Die jüngste Verordnung des Obersten Kassationsgerichtshofs (Nr. 6802 vom 7. März 2023) bietet bedeutende Denkanstöße zum Thema der elterlichen Sorge und der religiösen Erziehung von Minderjährigen. Das Urteil befasst sich mit einem beispielhaften Fall bezüglich der Entscheidung, ein minderjähriges Mädchen im öffentlichen Schulunterricht für Religion anzumelden, und hebt die Sensibilität erzieherischer Entscheidungen in komplexen familiären Kontexten hervor. Durch die Untersuchung des Falls ist es möglich, nicht nur die rechtlichen Positionen der Eltern zu verstehen, sondern auch die Rolle des Richters bei der Gewährleistung des Kindeswohls.
Im vorliegenden Fall hatte das Berufungsgericht Venedig entschieden, dass die Entscheidung über die Anmeldung zum Religionsunterricht der Mutter obliege, insbesondere unter Berücksichtigung des familiären Kontexts und der bereits der älteren Schwester erteilten Erziehung. Der Vater, A.A., legte jedoch Berufung ein und behauptete eine Verletzung der religiösen Rechte und der Erziehungsfreiheit. Der Oberste Kassationsgerichtshof musste daher prüfen, ob die Entscheidung des Berufungsgerichts mit den Grundsätzen des Familienrechts, insbesondere mit denen des Bürgerlichen Gesetzbuches und internationalen Übereinkommen, im Einklang stand.
Der Richter muss Maßnahmen ausschließlich im Interesse des Minderjährigen ergreifen und vermeiden, an die Stelle der Eltern bei erzieherischen Entscheidungen zu treten.
Gemäß Artikel 316 des Bürgerlichen Gesetzbuches müssen die Eltern die elterliche Sorge im gegenseitigen Einvernehmen ausüben. Bei Uneinigkeit über besonders wichtige Angelegenheiten muss der Richter eingreifen. Der Oberste Kassationsgerichtshof betonte, dass Entscheidungen in Religionsfragen nicht überprüfbar seien, dies schließe jedoch nicht aus, dass der Richter im Konfliktfall die potenziellen Auswirkungen der Entscheidungen auf Minderjährige bewerten müsse. Die Grundsätze des Völkerrechts, wie die New Yorker Konvention über die Rechte des Kindes, bekräftigen die Bedeutung der Achtung religiöser Überzeugungen und der Erziehungsfreiheit, jedoch stets unter Wahrung des Kindeswohls.
Das Urteil bekräftigt, dass im Falle eines Konflikts zwischen den Eltern die Entscheidung vom Grundsatz des Kindeswohls geleitet werden muss.

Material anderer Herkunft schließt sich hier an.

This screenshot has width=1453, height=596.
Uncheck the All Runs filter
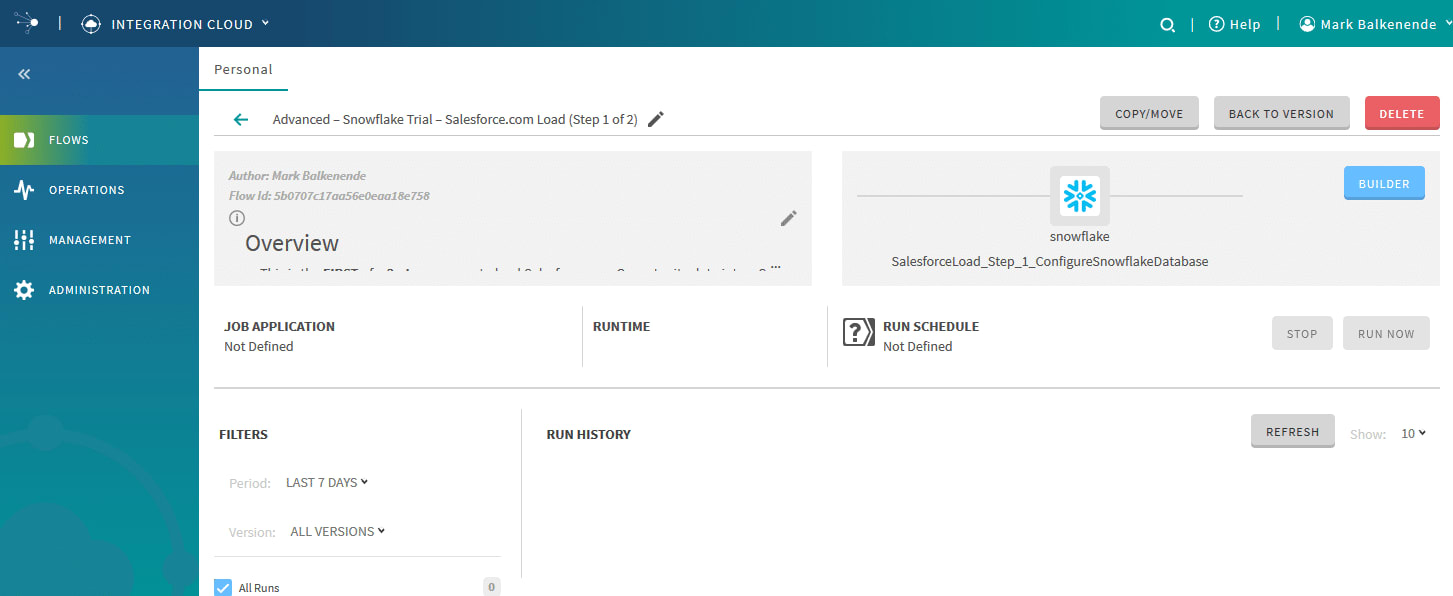(222, 587)
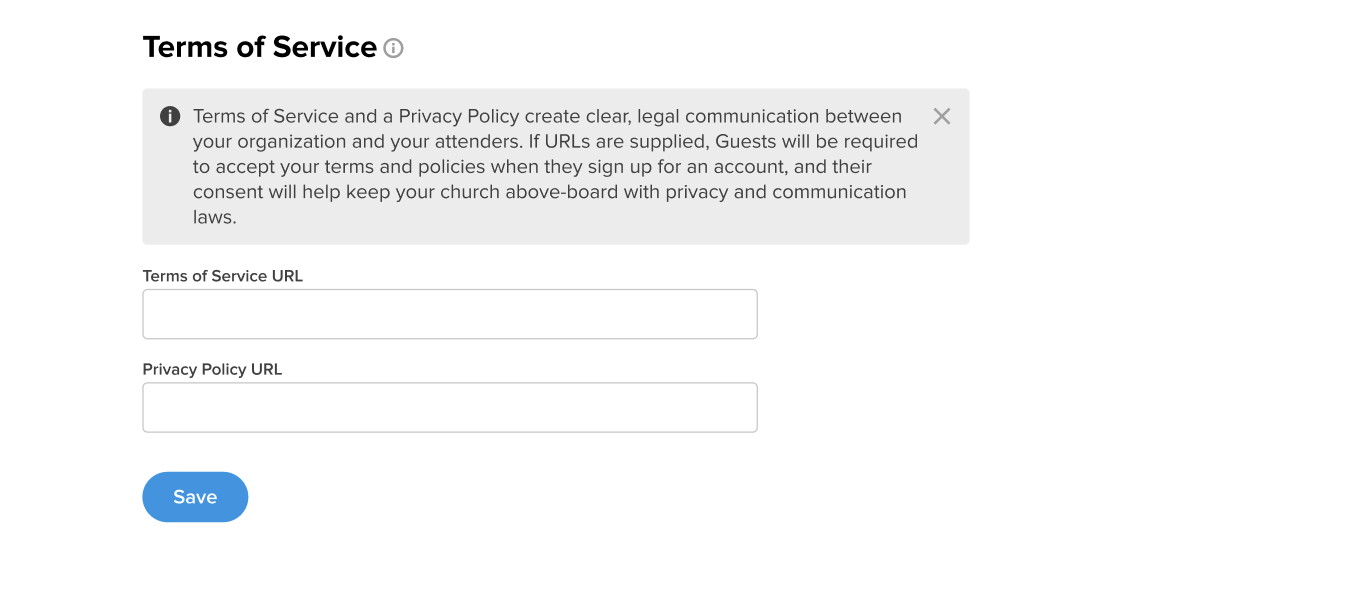Image resolution: width=1372 pixels, height=600 pixels.
Task: Click the info icon beside Terms of Service heading
Action: pos(394,48)
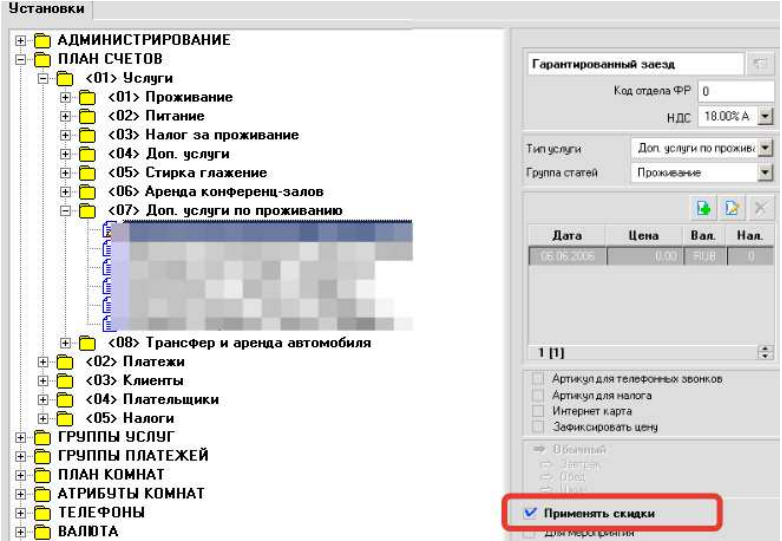Click the record counter spinner arrows

point(766,353)
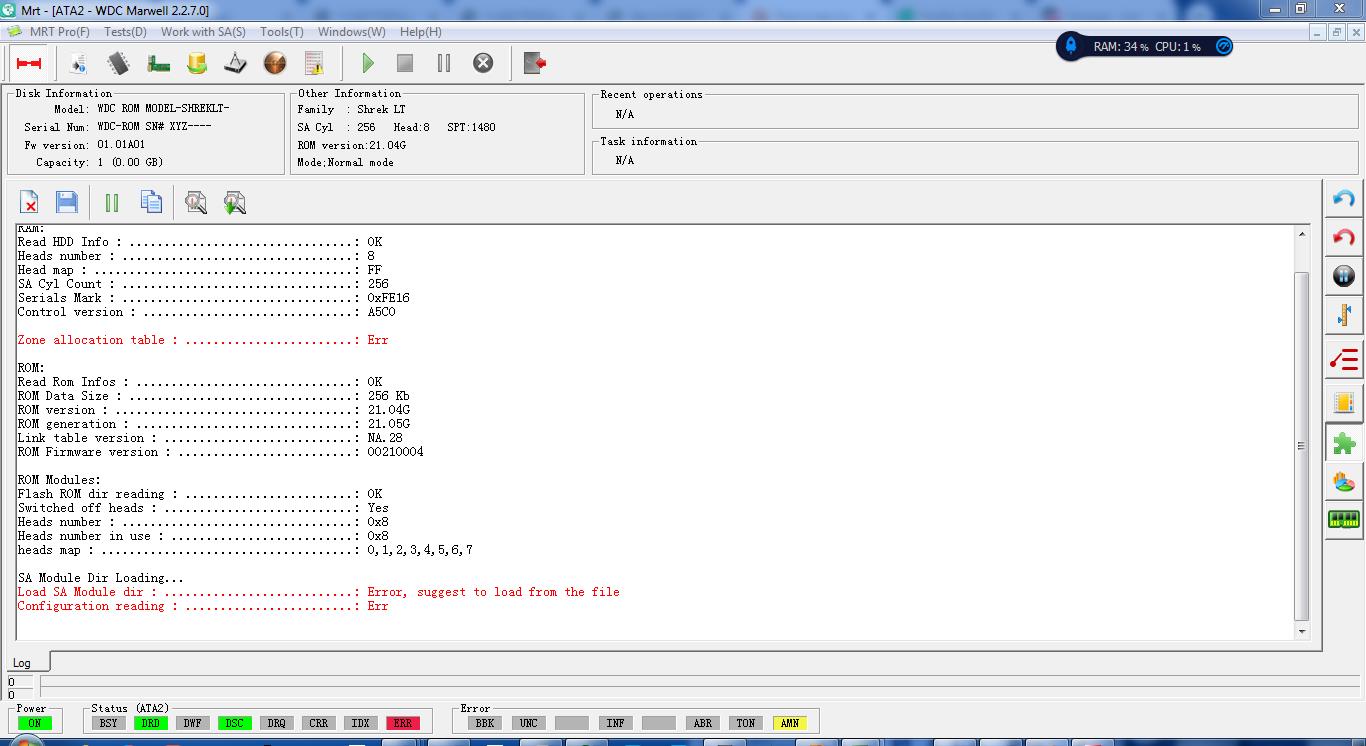Click the chip icon in the toolbar
The image size is (1366, 746).
119,63
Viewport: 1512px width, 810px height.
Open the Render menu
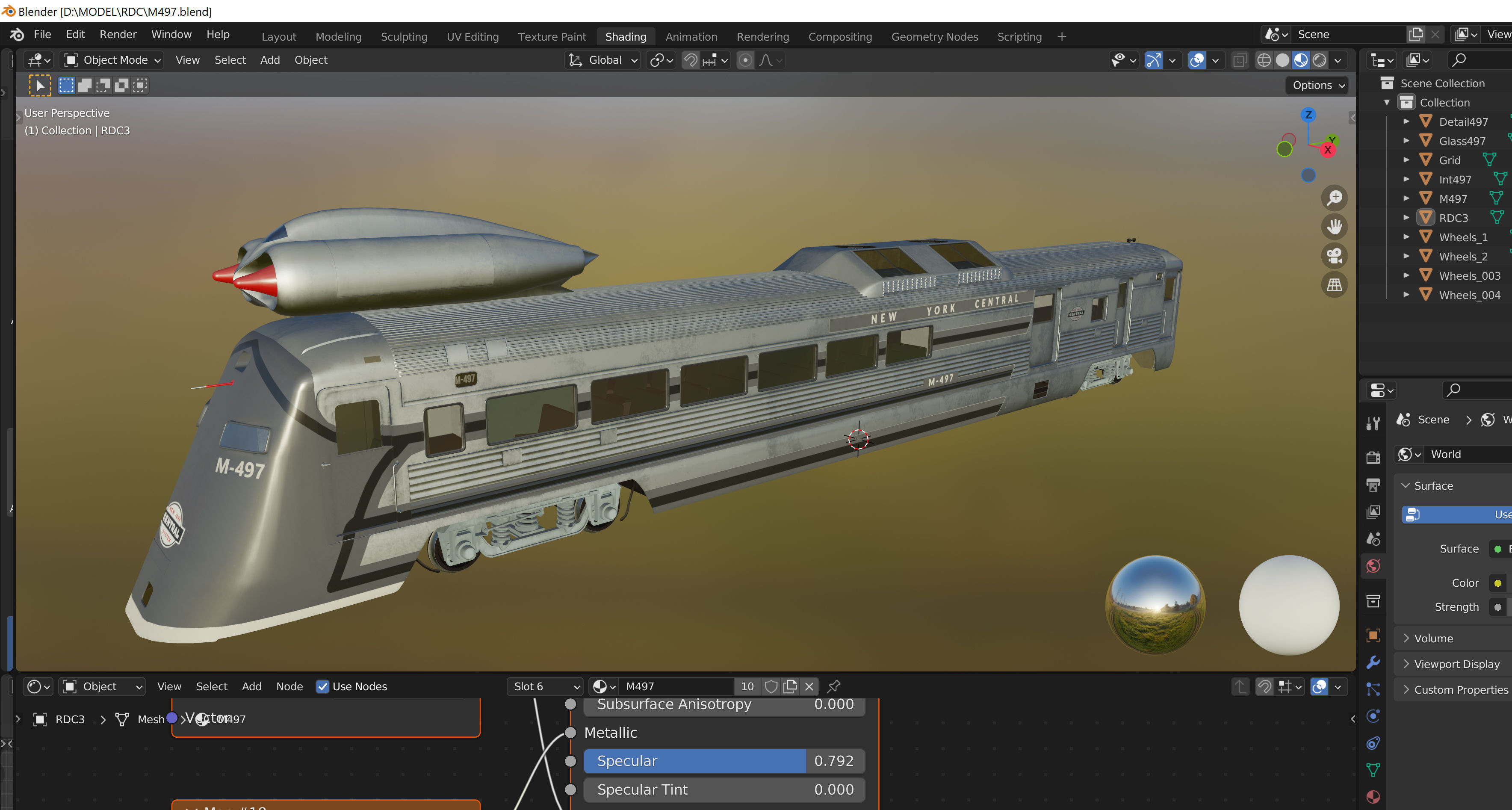tap(118, 35)
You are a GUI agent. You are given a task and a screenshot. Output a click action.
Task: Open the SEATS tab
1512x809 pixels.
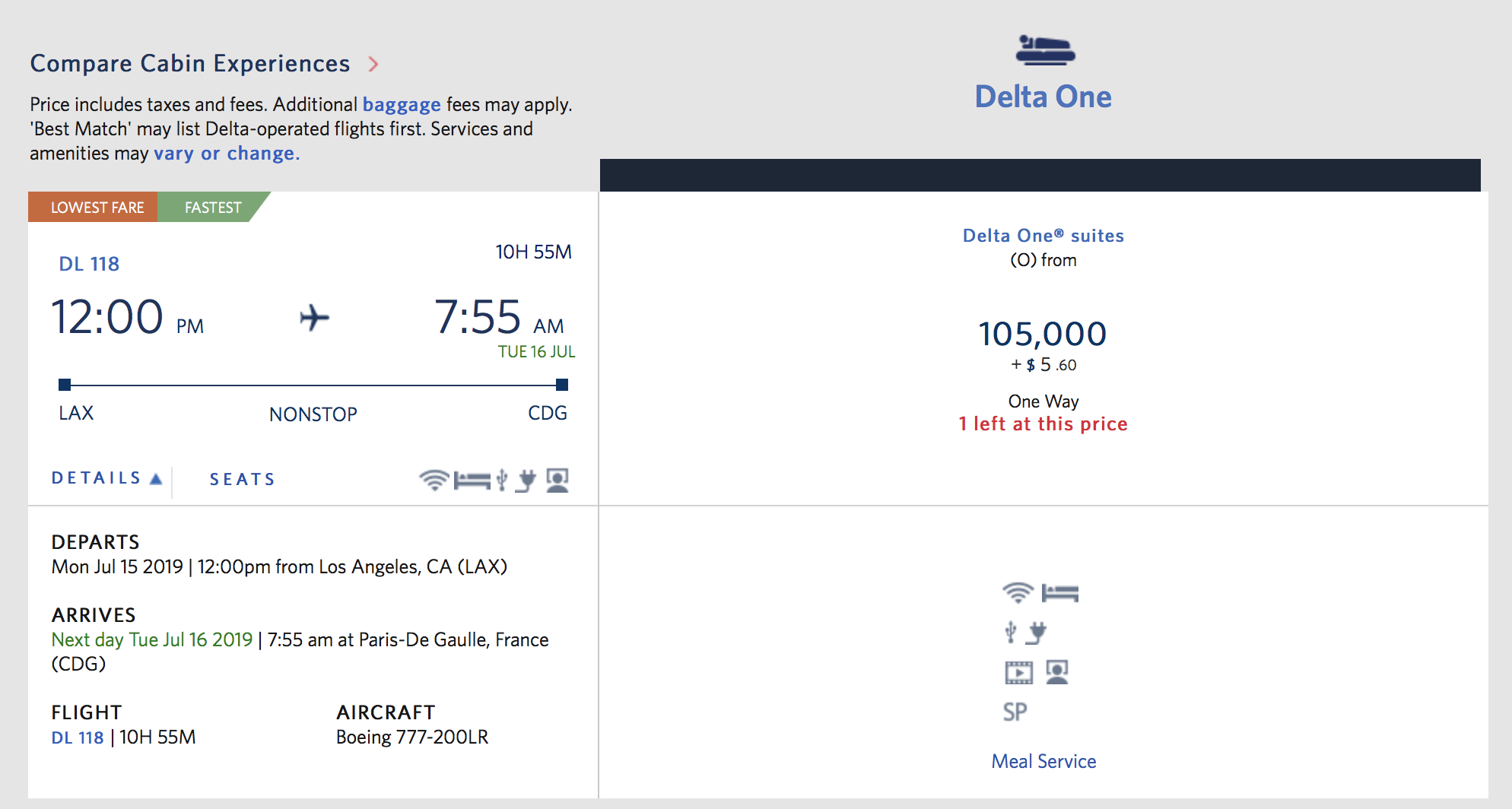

In diesem Fall gab der Oberste Kassationsgerichtshof der Berufung des Vaters statt und vertrat die Ansicht, dass die Frage der religiösen Erziehung nicht ohne eine angemessene Bewertung der Bedürfnisse und Neigungen des minderjährigen Mädchens gelöst werden könne. Darüber hinaus wurde die Bedeutung der Anhörung des minderjährigen Mädchens selbst hervorgehoben, auch wenn es noch sehr jung sei, um seine erzieherischen und spirituellen Bedürfnisse zu verstehen.
Das Urteil des Obersten Kassationsgerichtshofs stellt eine wichtige Richtlinie für die Beilegung familiärer Streitigkeiten im Zusammenhang mit der religiösen Erziehung von Minderjährigen dar. Es unterstreicht die grundlegende Rolle des Richters bei der Gewährleistung, dass Entscheidungen stets auf das Wohl des Minderjährigen ausgerichtet sind und die spezifischen Umstände jedes Falles bewertet werden. In einem zunehmend komplexen sozialen Umfeld ist es unerlässlich, dass die Grundsätze der Religionsfreiheit und der elterlichen Sorge sorgfältig abgewogen werden, um ein gesundes und unbeschwertes Aufwachsen der betroffenen Minderjährigen zu gewährleisten.